The entry of the United States into World War II produced an enhanced version of the manpower policies of World War I when President Roosevelt recentralized the USES in January 1942 by executive order. Transferred to the War Manpower Commission, the agency placed more than twelve million workers in jobs that year through seventeen hundred local offices administered from Washington. In balancing wartime supply and demand for labor and in coordinating a national labor exchange of unprecedented scale, the USES reached a budget of $58 million in 1945, during the last year of the war, which rivaled that of the entire Department of Labor. It also had four times as many employees, 20,628 as compared with 5,662.
58

During this period, the federal government developed an unprecedented capacity to intervene in labor markets to maintain an efficient distribution of labor. It was a form of intervention that was a good deal more focused and domineering than the fiscal policies pursued by the BOB, rather more like those that had been advocated by the NRPB. Instead of using tax incentives or other such devices to affect employment, the USES directly adjusted the labor supply to meet the needs of wartime production by acting as a national employment agency that matched workers with job openings posted by employers. To be sure, the USES never moved workers from place to place or compelled anyone to work. Nor did it engage in large-scale training programs or set the price of labor.

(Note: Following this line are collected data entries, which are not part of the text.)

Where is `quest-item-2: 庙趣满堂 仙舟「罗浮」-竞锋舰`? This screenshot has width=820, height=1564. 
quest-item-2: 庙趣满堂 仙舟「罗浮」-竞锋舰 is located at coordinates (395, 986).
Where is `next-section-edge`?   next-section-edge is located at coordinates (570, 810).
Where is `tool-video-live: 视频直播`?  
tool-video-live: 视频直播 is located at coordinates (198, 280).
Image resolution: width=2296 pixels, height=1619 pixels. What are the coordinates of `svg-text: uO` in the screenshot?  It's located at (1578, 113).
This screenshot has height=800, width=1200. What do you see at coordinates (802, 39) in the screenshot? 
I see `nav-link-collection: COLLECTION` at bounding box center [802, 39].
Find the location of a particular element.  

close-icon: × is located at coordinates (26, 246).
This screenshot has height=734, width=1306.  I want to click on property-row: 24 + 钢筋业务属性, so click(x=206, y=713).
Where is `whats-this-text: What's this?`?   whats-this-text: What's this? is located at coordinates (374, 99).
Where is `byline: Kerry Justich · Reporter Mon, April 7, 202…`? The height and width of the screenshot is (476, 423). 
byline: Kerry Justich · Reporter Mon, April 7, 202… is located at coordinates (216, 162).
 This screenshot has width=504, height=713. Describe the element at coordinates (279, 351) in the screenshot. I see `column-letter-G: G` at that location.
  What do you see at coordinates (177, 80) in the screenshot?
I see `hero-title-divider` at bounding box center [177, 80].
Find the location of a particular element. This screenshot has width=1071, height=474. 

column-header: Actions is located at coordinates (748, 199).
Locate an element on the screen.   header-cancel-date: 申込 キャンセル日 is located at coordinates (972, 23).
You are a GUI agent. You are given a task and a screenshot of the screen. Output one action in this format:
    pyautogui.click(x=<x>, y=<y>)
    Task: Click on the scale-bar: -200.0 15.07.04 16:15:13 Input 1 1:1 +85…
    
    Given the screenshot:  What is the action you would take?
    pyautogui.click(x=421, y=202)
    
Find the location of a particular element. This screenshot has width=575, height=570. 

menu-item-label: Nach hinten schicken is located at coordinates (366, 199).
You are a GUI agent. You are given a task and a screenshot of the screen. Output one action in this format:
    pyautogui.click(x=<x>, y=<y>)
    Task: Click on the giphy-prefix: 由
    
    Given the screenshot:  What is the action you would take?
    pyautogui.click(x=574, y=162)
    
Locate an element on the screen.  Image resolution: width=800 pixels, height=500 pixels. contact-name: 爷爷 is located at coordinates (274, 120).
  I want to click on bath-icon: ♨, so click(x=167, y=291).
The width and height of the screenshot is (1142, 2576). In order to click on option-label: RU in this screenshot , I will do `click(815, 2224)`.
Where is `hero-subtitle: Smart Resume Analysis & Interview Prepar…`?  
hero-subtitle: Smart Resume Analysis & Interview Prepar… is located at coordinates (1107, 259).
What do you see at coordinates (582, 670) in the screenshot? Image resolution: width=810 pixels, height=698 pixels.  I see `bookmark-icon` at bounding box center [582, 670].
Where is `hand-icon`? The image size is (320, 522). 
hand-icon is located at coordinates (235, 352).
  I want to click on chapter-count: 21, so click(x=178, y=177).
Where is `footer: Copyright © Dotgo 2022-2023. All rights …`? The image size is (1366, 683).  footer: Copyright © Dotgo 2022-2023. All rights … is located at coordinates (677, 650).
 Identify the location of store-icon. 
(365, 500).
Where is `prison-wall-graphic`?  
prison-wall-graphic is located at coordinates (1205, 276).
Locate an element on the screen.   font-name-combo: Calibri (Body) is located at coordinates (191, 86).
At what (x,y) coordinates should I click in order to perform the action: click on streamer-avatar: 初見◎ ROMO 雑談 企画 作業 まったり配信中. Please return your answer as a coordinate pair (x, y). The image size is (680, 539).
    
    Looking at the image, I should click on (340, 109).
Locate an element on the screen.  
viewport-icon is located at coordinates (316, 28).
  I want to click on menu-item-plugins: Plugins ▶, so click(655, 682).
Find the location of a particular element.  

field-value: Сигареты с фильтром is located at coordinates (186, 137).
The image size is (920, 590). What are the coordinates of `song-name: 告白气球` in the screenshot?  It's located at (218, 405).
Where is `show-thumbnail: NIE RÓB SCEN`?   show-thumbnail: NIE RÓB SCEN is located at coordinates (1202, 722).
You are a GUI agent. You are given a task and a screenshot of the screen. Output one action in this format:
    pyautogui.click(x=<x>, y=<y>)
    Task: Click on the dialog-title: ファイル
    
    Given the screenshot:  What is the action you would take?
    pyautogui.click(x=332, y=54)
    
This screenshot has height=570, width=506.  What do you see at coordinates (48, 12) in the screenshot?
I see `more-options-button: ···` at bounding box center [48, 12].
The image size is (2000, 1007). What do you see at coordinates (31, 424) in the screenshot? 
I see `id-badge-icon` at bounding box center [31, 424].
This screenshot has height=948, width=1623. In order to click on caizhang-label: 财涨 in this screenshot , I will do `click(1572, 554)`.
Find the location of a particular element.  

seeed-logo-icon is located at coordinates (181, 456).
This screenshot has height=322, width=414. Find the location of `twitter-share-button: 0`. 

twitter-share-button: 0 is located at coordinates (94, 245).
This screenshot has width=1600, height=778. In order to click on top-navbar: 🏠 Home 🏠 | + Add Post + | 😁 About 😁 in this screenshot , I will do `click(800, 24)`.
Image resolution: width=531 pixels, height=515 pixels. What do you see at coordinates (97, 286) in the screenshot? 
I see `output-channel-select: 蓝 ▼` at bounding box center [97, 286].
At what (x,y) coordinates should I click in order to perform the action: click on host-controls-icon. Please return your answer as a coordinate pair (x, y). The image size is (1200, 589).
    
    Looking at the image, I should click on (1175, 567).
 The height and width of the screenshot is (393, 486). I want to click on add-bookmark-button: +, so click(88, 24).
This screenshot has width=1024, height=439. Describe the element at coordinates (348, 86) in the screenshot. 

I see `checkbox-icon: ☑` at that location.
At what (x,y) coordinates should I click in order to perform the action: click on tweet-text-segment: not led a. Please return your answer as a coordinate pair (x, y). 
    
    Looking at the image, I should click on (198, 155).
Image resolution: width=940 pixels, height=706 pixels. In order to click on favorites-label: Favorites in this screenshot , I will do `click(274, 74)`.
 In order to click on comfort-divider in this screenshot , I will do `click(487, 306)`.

Just the same, the agency represented the most assertive example of an intervention by the national government in the labor market, short of conscription, in American history.

Just as World War II was ending with atomic explosions over Hiroshima and Nagasaki, the Truman administration was determining how to keep these capacities within the federal government in order to guide a transition to the peacetime economy. “The task of helping this array of job seekers seeking to fit themselves into the peacetime economy,” the president told Congress on September 6, 1945, soon after Japan’s surrender, “is fully as difficult as the mobilization of manpower for war.” In spelling out his twenty-one-point reconversion program, he argued that “any decided change in the machinery to handle this problem now would cause unnecessary hardship to workers and veterans.” Accordingly, he continued, “I urgently recommend that the Congress not yet return the Employment Service to the States.”
59

Two weeks after his speech, the president transferred the USES from the War Manpower Commission to the Department of Labor by executive order under the authority of the War Powers Act.
60
This shift was part of a larger effort on his part to strengthen this cabinet agency, shifting its central purpose from collecting statistical data to policy initiatives and oversight, just as growing union strength was deepening the working-class electoral base of the Democratic Party. To lead a strengthened agency, the president selected a labor lawyer and former Washington State Democratic senator, the ardent New Dealer Lewis Schwellenbach.